In general, we allow a post’s fate to be determined by the amount of downvotes it receives. Sometimes, a post is so offensive to the community that removal seems appropriate. This new rule now allows such action to be taken.
We expect to fine-tune this approach as time goes on. Your patience is appreciated.
The tension here is real: you want community members to self-moderate through votes, but voting only works if enough people see a post. Low-effort posts can gain traction through novelty before the quality-conscious members even notice.

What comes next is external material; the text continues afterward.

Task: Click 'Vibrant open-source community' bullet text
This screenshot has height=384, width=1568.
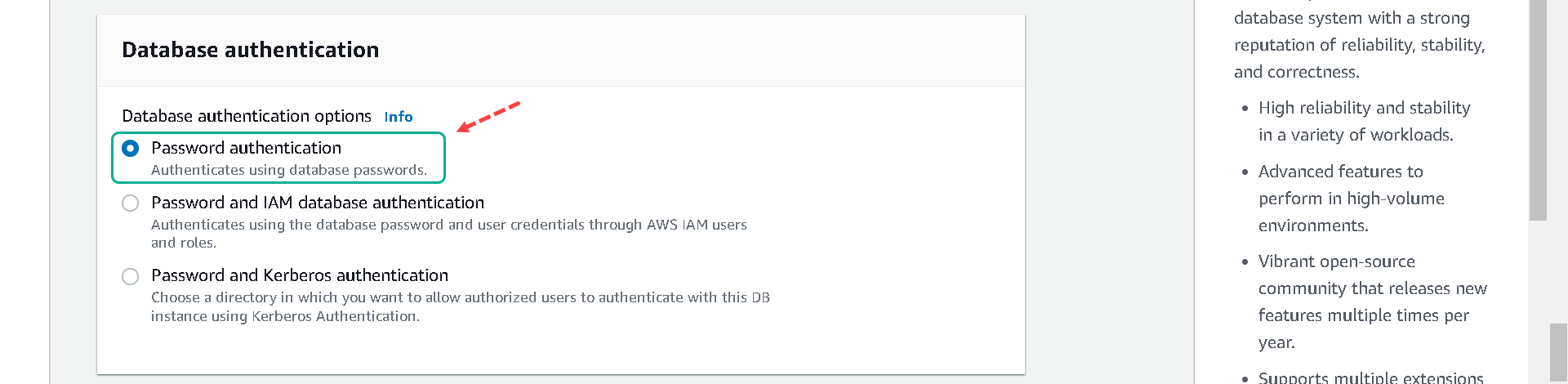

The “subjective” part is honest, at least. That beats pretending there’s an objective standard. Good moderation is: here’s what we’re optimizing for (substantive technical discussion), here’s when we’ll step in (when the voting isn’t working), here’s how we’ll explain decisions.
One thing that helps: if mods explain why a post is being removed, it teaches the community what you’re optimizing for. Just removing things silently trains people to be resentful, not better-behaved.
This is fine if the post is something insanely low effort.
But I do worry if this ends up being too aggressive.
One of the things that made reddit so awful is how over moderated it was.
I don’t really take issue with dozens of posts by newbies asking the same basic question over and over. I used to be one and am occasionally back there again if I start a new hobby. Hopefully newcomers don’t get pushed off by overly sensitive moderation.
It would be helpful if you could provide a hypothetical example of what is considered a “low effort” post.